Spanish courts have ruled, and leaders have repeated, that the country's Constitution does not allow a region to separate. European Union courts have echoed this position.

Of course, Spain's response to the vote was completely legal. This involved sending police into the region to close polling stations, seize ballots, and deliver some old-fashioned fascist beatings. But it was all to protect democracy, naturally.

The response of the Spanish government is perplexing. They basically strengthened the resolve of the Catalans to remove themselves from an aggressive and violent subjugator.
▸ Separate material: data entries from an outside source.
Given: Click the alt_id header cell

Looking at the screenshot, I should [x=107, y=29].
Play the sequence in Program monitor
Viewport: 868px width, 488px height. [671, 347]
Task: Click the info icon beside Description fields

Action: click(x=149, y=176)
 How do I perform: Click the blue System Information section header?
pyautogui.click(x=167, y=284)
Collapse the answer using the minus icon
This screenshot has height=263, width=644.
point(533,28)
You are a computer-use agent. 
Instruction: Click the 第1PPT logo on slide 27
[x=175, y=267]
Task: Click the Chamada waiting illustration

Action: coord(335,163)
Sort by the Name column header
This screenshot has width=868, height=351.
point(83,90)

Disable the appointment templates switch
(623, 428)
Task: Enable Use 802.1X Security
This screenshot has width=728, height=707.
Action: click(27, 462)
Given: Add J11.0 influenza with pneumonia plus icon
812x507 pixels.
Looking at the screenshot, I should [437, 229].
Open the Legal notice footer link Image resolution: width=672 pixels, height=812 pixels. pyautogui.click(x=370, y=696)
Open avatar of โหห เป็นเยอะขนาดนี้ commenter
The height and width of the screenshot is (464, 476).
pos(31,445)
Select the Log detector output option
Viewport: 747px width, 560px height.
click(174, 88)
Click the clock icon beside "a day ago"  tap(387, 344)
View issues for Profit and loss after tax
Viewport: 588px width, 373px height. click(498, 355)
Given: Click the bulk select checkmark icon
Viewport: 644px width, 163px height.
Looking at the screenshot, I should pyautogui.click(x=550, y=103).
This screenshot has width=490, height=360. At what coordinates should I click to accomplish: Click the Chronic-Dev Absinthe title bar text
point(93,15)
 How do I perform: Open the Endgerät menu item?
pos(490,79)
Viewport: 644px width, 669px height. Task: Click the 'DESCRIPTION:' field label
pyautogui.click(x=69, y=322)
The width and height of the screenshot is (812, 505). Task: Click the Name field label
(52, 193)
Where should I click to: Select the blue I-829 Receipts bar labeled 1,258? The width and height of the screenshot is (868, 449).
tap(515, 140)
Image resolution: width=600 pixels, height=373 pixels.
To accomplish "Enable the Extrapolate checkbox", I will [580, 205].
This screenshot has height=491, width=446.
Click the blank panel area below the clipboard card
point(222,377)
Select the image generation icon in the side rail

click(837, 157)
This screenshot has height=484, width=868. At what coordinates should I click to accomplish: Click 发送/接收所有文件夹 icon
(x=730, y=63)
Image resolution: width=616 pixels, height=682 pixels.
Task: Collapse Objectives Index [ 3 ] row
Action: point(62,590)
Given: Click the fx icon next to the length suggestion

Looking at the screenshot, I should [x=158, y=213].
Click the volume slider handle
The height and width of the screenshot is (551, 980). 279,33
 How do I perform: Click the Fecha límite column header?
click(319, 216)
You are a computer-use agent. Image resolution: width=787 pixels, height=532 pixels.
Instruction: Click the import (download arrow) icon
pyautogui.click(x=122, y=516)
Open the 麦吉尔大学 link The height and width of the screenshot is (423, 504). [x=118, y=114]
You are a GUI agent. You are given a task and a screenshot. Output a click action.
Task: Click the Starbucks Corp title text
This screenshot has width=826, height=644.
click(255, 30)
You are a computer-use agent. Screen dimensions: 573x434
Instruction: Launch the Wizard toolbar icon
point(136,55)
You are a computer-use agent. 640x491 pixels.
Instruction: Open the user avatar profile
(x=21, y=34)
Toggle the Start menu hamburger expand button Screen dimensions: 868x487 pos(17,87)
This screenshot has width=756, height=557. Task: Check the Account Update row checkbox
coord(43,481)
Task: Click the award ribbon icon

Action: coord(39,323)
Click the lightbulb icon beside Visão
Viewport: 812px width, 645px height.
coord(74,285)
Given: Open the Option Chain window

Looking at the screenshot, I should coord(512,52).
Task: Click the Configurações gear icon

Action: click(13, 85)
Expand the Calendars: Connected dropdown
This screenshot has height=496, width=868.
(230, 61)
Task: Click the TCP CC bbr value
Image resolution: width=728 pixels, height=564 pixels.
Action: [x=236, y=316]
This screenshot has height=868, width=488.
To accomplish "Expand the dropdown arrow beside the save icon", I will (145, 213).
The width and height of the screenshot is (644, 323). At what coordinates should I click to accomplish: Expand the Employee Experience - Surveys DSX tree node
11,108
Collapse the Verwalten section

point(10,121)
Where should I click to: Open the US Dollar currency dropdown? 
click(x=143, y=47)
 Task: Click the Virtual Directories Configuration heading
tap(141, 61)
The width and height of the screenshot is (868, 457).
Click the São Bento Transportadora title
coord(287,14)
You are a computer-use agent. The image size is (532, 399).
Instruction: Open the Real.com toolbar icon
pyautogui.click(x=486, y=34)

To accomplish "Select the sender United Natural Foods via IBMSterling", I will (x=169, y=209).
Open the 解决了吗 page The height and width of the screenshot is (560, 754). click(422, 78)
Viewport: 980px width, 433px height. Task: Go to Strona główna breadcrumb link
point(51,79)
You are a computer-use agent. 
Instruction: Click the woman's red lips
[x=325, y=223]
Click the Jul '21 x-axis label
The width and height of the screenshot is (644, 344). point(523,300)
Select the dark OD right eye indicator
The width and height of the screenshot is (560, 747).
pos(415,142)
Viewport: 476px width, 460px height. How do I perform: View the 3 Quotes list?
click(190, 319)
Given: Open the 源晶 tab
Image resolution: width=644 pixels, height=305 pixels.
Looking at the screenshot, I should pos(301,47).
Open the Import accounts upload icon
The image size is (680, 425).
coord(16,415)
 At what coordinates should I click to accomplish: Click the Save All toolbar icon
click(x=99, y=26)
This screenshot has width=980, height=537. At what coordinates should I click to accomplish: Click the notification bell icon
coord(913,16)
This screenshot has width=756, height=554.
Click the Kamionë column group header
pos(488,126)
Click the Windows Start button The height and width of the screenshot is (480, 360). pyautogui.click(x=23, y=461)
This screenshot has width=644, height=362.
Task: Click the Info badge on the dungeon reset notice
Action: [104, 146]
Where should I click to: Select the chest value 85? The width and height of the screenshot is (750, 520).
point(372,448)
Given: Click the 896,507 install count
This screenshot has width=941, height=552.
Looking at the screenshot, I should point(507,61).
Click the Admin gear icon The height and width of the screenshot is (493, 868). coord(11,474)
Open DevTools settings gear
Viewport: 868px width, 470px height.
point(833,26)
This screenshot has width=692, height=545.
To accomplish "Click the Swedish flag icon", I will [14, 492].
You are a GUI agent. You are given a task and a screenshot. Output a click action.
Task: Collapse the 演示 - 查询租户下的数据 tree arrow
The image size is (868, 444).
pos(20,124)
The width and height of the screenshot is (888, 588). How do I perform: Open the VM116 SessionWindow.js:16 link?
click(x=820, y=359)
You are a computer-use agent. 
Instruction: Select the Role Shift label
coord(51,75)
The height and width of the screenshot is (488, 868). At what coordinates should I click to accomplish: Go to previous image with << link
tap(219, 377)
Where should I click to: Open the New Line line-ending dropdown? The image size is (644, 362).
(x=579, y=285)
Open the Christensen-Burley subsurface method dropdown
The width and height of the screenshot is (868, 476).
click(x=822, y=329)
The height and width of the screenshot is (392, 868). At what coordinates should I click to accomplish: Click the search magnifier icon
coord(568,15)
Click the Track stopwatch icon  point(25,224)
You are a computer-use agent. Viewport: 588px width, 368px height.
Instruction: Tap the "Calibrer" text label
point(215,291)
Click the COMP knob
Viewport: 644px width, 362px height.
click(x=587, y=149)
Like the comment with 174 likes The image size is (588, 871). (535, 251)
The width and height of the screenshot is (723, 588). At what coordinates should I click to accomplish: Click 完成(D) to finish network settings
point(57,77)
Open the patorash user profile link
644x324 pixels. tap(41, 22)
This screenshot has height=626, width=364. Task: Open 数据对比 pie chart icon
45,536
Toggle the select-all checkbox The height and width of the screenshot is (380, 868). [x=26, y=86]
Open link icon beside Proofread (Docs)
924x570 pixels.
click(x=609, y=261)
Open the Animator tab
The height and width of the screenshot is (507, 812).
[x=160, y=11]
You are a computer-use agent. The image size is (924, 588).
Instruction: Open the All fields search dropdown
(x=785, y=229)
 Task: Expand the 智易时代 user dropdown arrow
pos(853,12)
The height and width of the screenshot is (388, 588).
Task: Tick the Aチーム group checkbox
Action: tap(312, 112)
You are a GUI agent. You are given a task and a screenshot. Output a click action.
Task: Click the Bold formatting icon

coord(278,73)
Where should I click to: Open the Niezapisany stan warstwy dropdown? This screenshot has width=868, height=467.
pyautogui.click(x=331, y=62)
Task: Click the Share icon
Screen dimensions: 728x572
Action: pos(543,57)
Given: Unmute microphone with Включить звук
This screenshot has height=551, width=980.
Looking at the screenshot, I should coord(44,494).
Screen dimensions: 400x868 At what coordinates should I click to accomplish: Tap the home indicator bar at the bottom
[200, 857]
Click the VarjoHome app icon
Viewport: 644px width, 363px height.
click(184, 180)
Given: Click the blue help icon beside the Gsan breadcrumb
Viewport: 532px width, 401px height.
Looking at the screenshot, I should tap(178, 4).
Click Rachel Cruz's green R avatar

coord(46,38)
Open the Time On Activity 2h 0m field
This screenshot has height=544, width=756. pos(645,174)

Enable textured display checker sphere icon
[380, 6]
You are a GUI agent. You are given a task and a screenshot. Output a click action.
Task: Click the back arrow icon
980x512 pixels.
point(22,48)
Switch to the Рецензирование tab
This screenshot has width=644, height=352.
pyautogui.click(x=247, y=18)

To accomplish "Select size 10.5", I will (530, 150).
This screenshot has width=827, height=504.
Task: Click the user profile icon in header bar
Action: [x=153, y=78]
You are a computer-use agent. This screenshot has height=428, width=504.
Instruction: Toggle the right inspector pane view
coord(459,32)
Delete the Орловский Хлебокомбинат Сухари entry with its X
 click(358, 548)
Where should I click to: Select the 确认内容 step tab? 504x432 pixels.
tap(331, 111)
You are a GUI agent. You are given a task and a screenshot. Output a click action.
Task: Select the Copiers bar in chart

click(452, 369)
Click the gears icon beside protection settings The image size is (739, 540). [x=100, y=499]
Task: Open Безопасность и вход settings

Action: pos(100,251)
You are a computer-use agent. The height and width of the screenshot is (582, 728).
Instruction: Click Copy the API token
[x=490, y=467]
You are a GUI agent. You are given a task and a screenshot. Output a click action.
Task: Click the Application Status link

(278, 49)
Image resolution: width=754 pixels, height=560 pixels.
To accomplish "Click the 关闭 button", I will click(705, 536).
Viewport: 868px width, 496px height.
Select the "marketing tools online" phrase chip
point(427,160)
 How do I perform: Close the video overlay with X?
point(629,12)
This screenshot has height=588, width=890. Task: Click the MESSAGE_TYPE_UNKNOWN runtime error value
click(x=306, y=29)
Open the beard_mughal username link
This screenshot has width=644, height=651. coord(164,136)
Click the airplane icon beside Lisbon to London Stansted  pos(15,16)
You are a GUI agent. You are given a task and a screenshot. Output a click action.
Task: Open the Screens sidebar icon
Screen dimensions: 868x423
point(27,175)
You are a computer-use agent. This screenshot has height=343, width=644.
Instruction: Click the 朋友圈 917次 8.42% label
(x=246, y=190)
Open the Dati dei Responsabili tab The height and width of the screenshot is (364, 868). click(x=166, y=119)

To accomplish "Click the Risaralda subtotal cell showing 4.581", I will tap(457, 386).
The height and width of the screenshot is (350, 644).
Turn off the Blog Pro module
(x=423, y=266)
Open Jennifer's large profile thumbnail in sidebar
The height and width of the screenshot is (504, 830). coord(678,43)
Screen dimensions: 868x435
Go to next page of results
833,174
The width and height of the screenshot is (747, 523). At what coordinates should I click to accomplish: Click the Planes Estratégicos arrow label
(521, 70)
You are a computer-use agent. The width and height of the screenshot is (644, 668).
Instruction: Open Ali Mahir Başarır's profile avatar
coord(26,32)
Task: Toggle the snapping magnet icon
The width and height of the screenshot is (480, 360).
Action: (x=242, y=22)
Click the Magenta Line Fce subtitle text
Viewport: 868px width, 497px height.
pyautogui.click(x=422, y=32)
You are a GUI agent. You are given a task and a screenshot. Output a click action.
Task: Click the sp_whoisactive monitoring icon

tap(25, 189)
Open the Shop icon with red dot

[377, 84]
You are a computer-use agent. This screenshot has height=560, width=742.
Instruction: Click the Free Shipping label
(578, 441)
The Spanish government's response was reminiscent of military dictator Francisco Franco's suppression of the Catalan language and culture prior to his death in 1975.

Through their actions to stop the referendum, they showed exactly why Catalonia would want to be independent of Spain.

Further proving the independent nature of the region, Spain had to send in an occupying force to suppress the referendum and attack anyone who tried to vote.

In a sign that Spanish police reinforcements sent to Catalonia might be there for an extended stay, an army logistics unit sent bunkbeds, kitchens and showers to an army barracks near Barcelona in case the police need to use the military base at some point, a Ministry of Defence spokesman said.

Some police staying at hotels in Catalonia have come under pressure from local residents to leave.

Police officers from inside the region of Catalonia would not follow the orders of Madrid.